# PASSAGE SHOWN:
His masters’ voice: Hamid Mir, Taliban and the ISI – by Shiraz Paracha
LUBP Exclusive
Veteran Pakistani journalist Shiraz Paracha has very kindly written the following note in appreciation of LUBP.
Over his long experience as a professional journalist, Mr Paracha has contributed hundreds of news reports, analytical articles and opinion pieces on Afghanistan, Pakistan and Central Asia for a variety of media outlets around the world. He has an extensive background in media and management, working with teams of journalists and researchers all over the world.
Mr Paracha has also written an exclusive article (provided below) highlighting the sinister agenda of Pakistan’s ISI and certain elements in Pakistani media whose analyses and reports on Taliban and Afghanistan are tightly in line with their masters’ voice in the ISI.
Dear members of LUPB,
You are doing a wonderful job. Traditional media monopolies must be broken. I would like to share with your readers some information that may help understand the present role and character of some Pakistani journalists.
Shiraz Paracha
Journalist/analyst
Cheswick London
His masters’ voice: Hamid Mir, Taliban and the ISI
I was a journalist in Pakistan between 1986 and 1998. Also, in the 1990s, I hosted and managed a talk show, ‘Awami Forum’ that was produced at PTV Peshawar studios. Once I invited Hamid Mir on our show, it was probably his first appearance on such a TV program. He was not very confident and said something that surprised the other guests on the Show.
Hamid Mir and I worked together at Akber Ali Bhatti’s daily Pakistan. It was I who recommended Hamid to Mr. Bhatti because I was impressed with the writings of Professor Waris Mir, the father of Hamid Mir. I thought that Hamid was a progressive and balanced minded person and it would be good to bring him to daily Pakistan that was emerging as a popular newspaper in Pakistan. At that time, Hamid was working at daily Jang Lahore and he had done some good stories.
When Hamid joined us at daily Pakistan, I was in Peshawar and was responsible for the coverage of NWFP, tribal regions and Afghanistan. I had started covering Afghanistan in 1986. I knew the country, its culture, its people and their language. Hamid Mir had no clue about Afghanistan because he did not cover the conflict.

# WHAT THIS EXERCISE ASKS:
1. In the Hamid Mir article, what kinds of pieces is Mr Paracha said to have contributed over his career as a journalist?
2. How would you put this sentence from the Hamid Mir article into Spanish: "Traditional media monopolies must be broken."
3. Set down everything in the Hamid Mir article from "His masters’ voice: Hamid Mir, Taliban and the ISI –" down to "over the world.".

# DATASET EXTRACT:
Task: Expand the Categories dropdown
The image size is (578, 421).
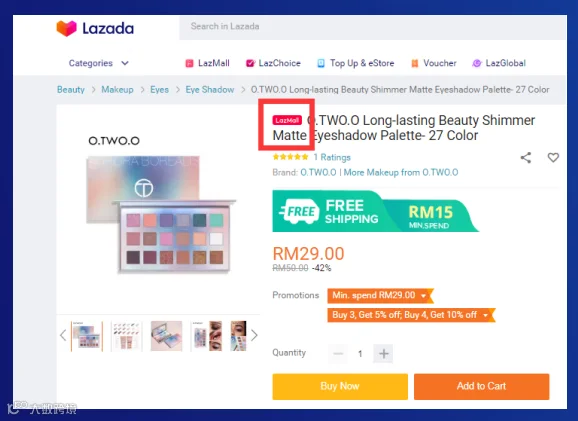Action: [99, 63]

# ANSWERS FOR THE EXERCISE:
1. News reports, analytical articles and opinion pieces.

2. Los monopolios mediáticos tradicionales deben romperse.

3.
His masters’ voice: Hamid Mir, Taliban and the ISI – by Shiraz Paracha
LUBP Exclusive
Veteran Pakistani journalist Shiraz Paracha has very kindly written the following note in appreciation of LUBP.
Over his long experience as a professional journalist, Mr Paracha has contributed hundreds of news reports, analytical articles and opinion pieces on Afghanistan, Pakistan and Central Asia for a variety of media outlets around the world. He has an extensive background in media and management, working with teams of journalists and researchers all over the world.